Life for one hundred twenty thousand Asylum Seekers in the Massive Shelter on the Malians Frontier.

A number of mornings a week, Mohamed ‘Momo’ Ag Malha walks at least 7 miles (11km) around the enormous Mbera refugee camp in south-eastern Mauritania that has been his home since 2012. The exercise keeps the 84-year-old camp leader mentally and physically fit, and enables him to monitor the welfare of other inhabitants.

His first stay in Mauritania came in 1991, when he fled Mali as Tuareg rebels fought with the army in his home Timbuktu area.

After four years as a refugee, he went back and worked for a year as a community worker before transitioning to a teacher. Then in 2012, the Tuareg fighting once again compelled him across the border.

The former mathematics and physics teacher says he feels deeply sympathetic for the young residents of Mbera, which is situated approximately 30 miles from the Malian border.

“Some of the children who were born here in Mbera have not laid eyes on Mali,” he says. “They do not know their homeland [and] that is heartbreaking because a refugee always has dual loyalties: one here, where he lives, and another over there, in his homeland, which he dreams of returning to one day.”

Initially conceived as a few thousand dwellings, Mbera now accommodates around 120,000 refugees, according to the United Nations High Commissioner for Refugees. In also, it is estimated that at least 154,000 refugees reside in nearby villages across the Hodh Ech Chargui province. More than half are under 18.

Government authorities say the area is the third-biggest human encampment in Mauritania after Nouakchott and Nouadhibou, the administrative and commercial capitals.

Each month, thousands more refugees pour in across the border, fleeing a jihadist insurgency that co-opted the Tuareg rebellion and has since left extensive areas of the country lawless. Aid workers – particularly at the UN World Food Programme (WFP) and Unicef office in the town of Bassikounou, which assists the camp and nearby settlements – cannot stop feeling anxious. They have faced shrinking resources as foreign donors – most notably the now discontinued USAID – have drastically cut funding this year.

“We’ve gone from [being able to] help almost 90,000 people with both provisions or financial assistance every month to about 53,000 … and had to halt essential nutrition programmes for malnourished children and mothers due to funding cuts,” says Aliou Diongue, country director for WFP.

The camp has many of the features of a long-term settlement, including its own financial institution, eight schools, a market with more than 500 outlets, and volleyball and football activities. Members of a parent-teacher association use loudspeakers to get more children registered in school. New comers are processed by aid workers and state agents using digital identification.

Nearby, gendarmerie patrols guard the camp from the risk of militants just a few miles from the border.

Some residents have adopted new duties with zeal: volunteers in the SOS Desert organisation grow crops for sale and operate an anti-fire brigade putting out bushfires; members of a women’s resource network care for those injured by jihadist attacks and pregnant women while also promoting awareness about teaching girls.

But the camp’s requirements are clear.

“We have the determination, we have the women, but not enough financial support or equipment,” a leading member of the network says. “Sometimes we reuse what little we have, but it is not enough for the needs of the camp.”

In the schools, the children are provided one meal daily by WFP. At one school with 100 children per class, six or seven of them cluster by a big tray to eat the same meal every school day – rice that is mostly unseasoned, save for a few beans.

“We’re still offering school meals, basic food distributions, and cash assistance in the Mbera camp, but it’s not enough,” says Diongue. “We’re prioritizing the most vulnerable while working continuously to acquire new funding through the diversification of our funding sources.”

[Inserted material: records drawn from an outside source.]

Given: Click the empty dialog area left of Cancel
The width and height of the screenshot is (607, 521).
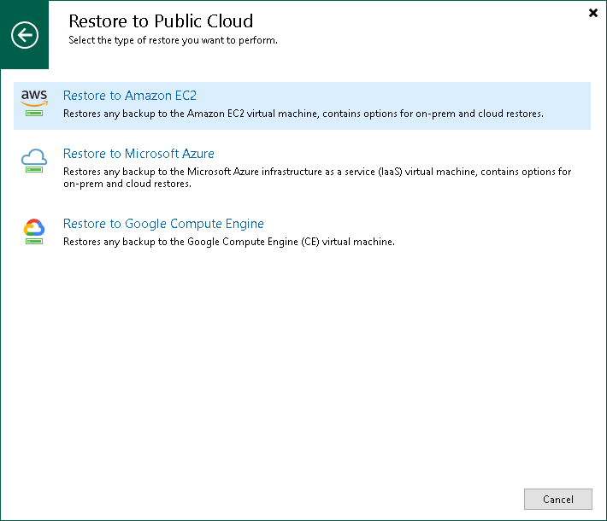Looking at the screenshot, I should 299,499.

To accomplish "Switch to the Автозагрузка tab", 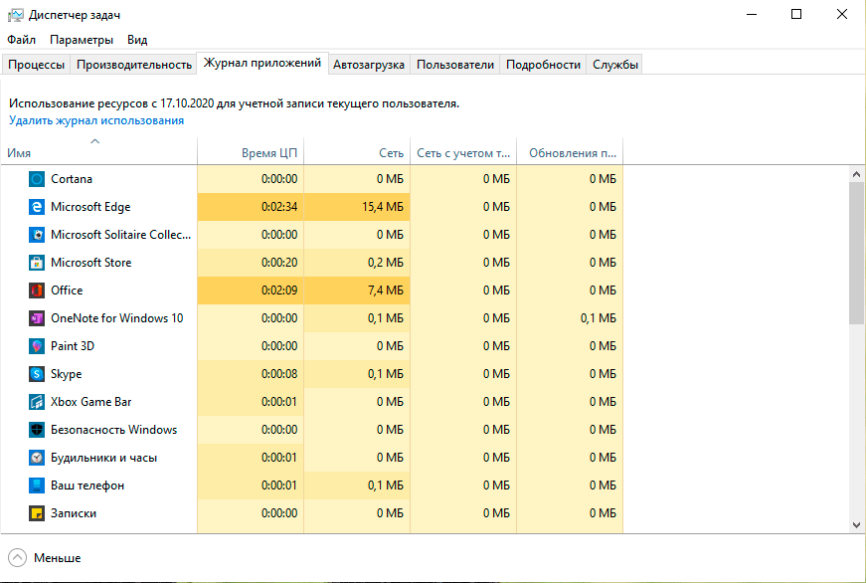I will click(x=369, y=65).
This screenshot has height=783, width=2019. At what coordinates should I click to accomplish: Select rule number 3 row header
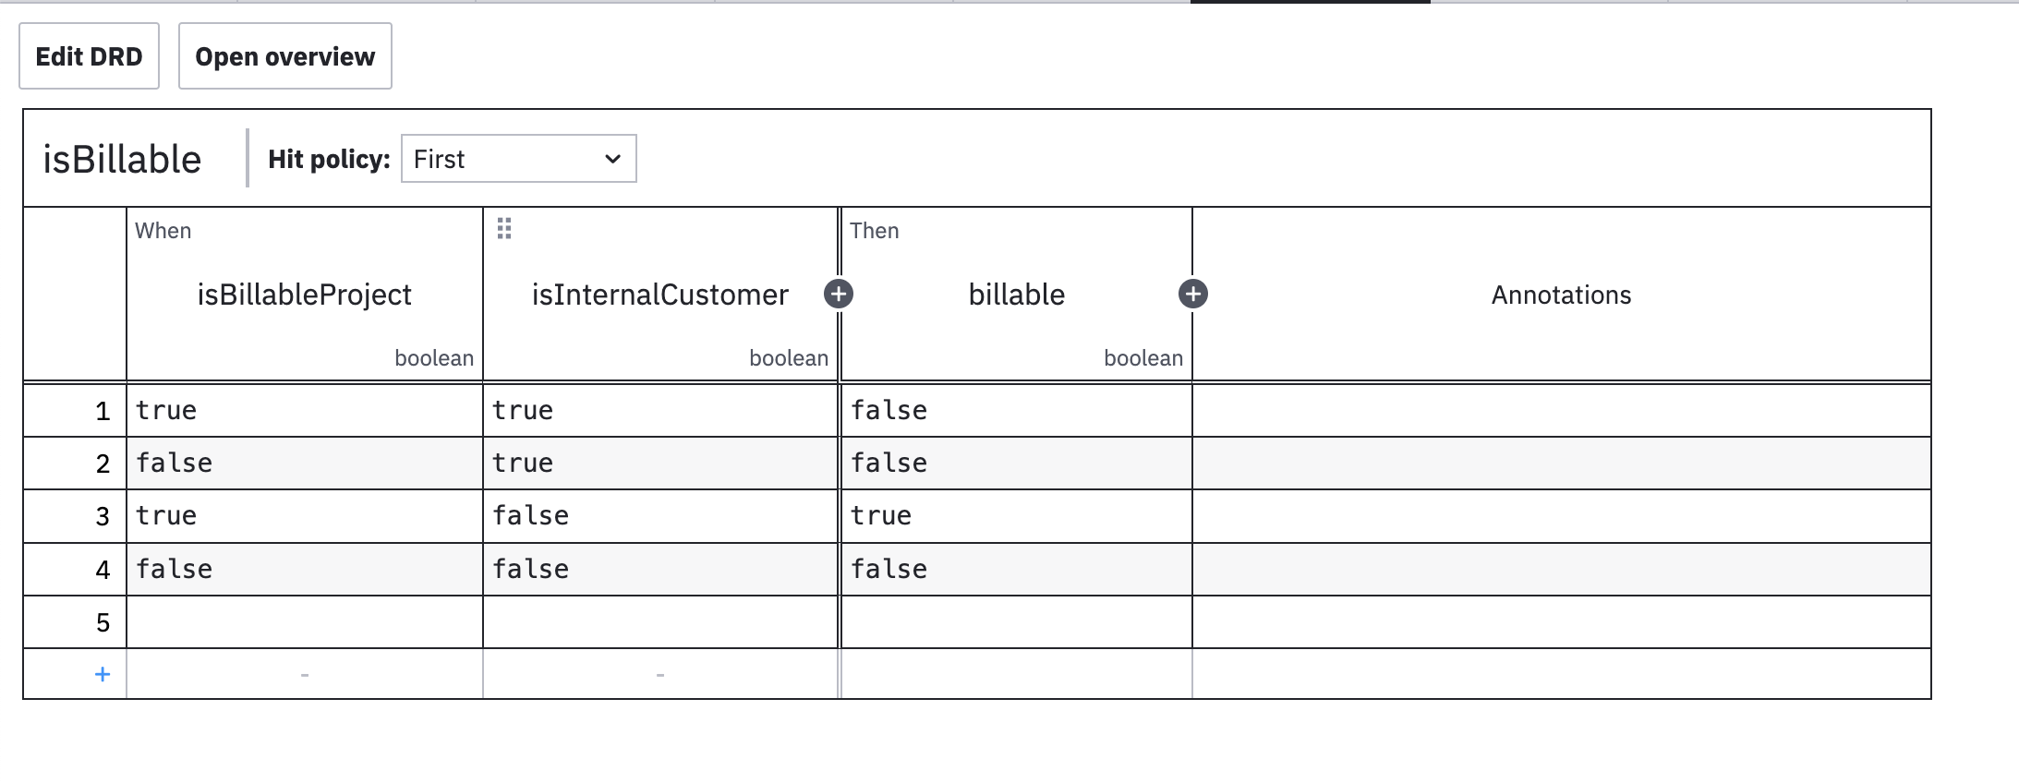(76, 516)
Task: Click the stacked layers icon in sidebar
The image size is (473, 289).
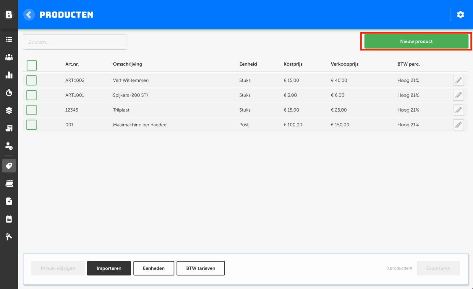Action: tap(9, 110)
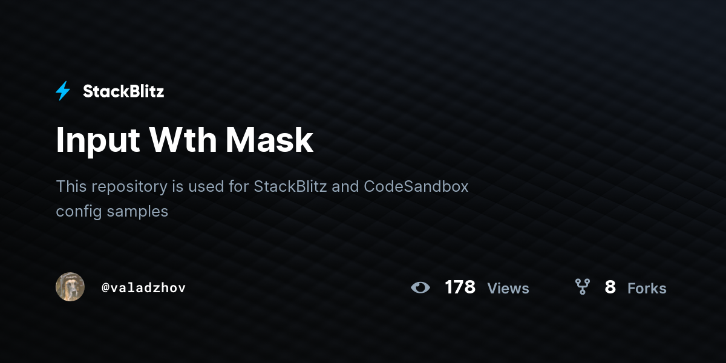The width and height of the screenshot is (726, 363).
Task: Click the word 'Mask' in the title
Action: [270, 141]
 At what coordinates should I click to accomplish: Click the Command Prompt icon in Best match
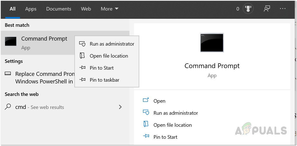point(11,41)
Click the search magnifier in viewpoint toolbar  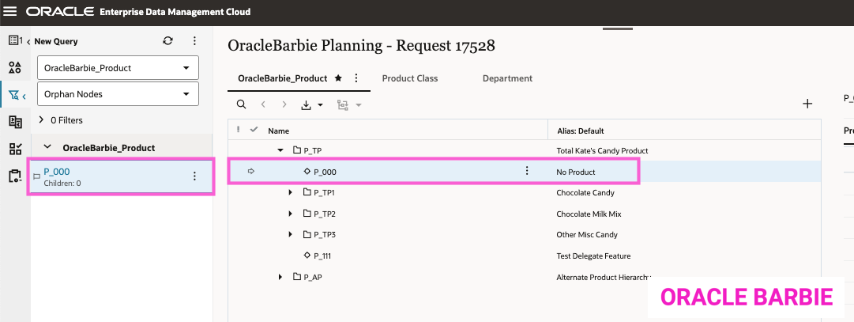click(242, 104)
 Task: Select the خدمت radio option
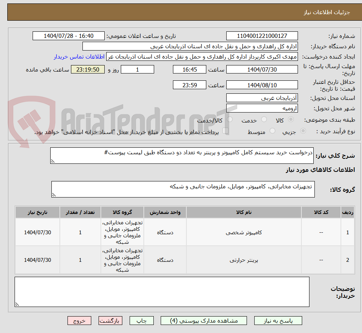[264, 119]
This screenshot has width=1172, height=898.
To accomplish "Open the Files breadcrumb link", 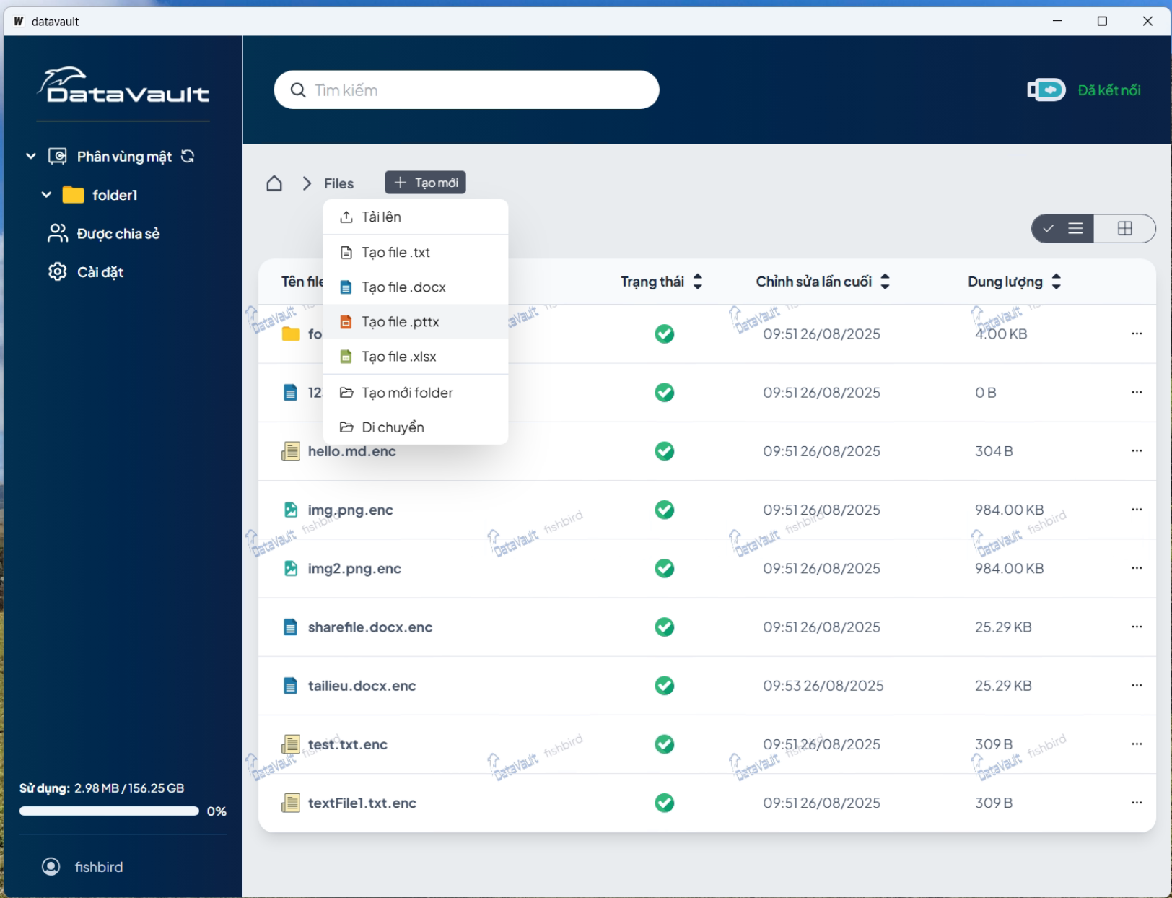I will pos(338,183).

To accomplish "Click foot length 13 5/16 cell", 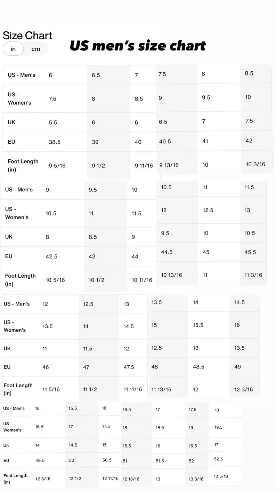I will (225, 476).
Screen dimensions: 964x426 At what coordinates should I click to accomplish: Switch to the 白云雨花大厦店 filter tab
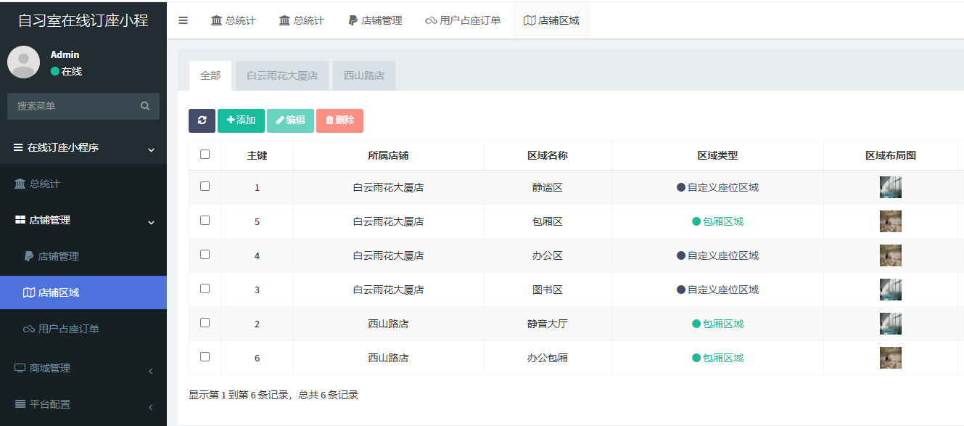(281, 75)
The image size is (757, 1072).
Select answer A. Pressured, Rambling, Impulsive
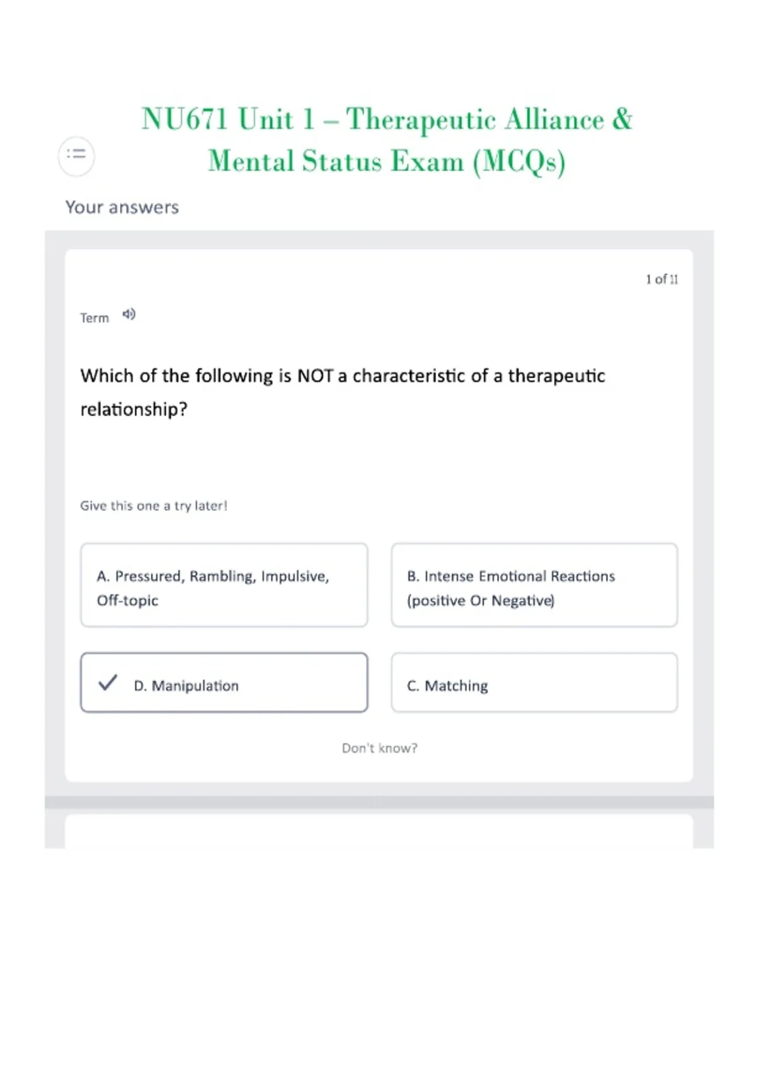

The meals are powered by recent gifts including several thousand tonnes of rice provided by the South Korean government – the only goods in a most of the warehouses. A few donors are also helping launch self-sufficiency programmes to help refugees cultivate and rear animals so they can make money and boost their standard of living.

Though Malha supervises everything responsibly, helping the aid workers’ assist the most needy households, his heart aches to return to Mali.

“When you leave your country, you lose everything – your work, your home, your family sometimes,” he says. “Here, you rely solely on humanitarian aid. Sometimes that aid is enough, sometimes it is not. And when it is not, you suffer.
“We thank the Mauritanian authorities and the humanitarian organisations for what they have done for us but it is not the same as being in your own country, working with your own hands and living with self-respect.”
Randy Turner
Randy Turner

Elara is a passionate hiker and nature writer, sharing insights from years of exploring trails worldwide.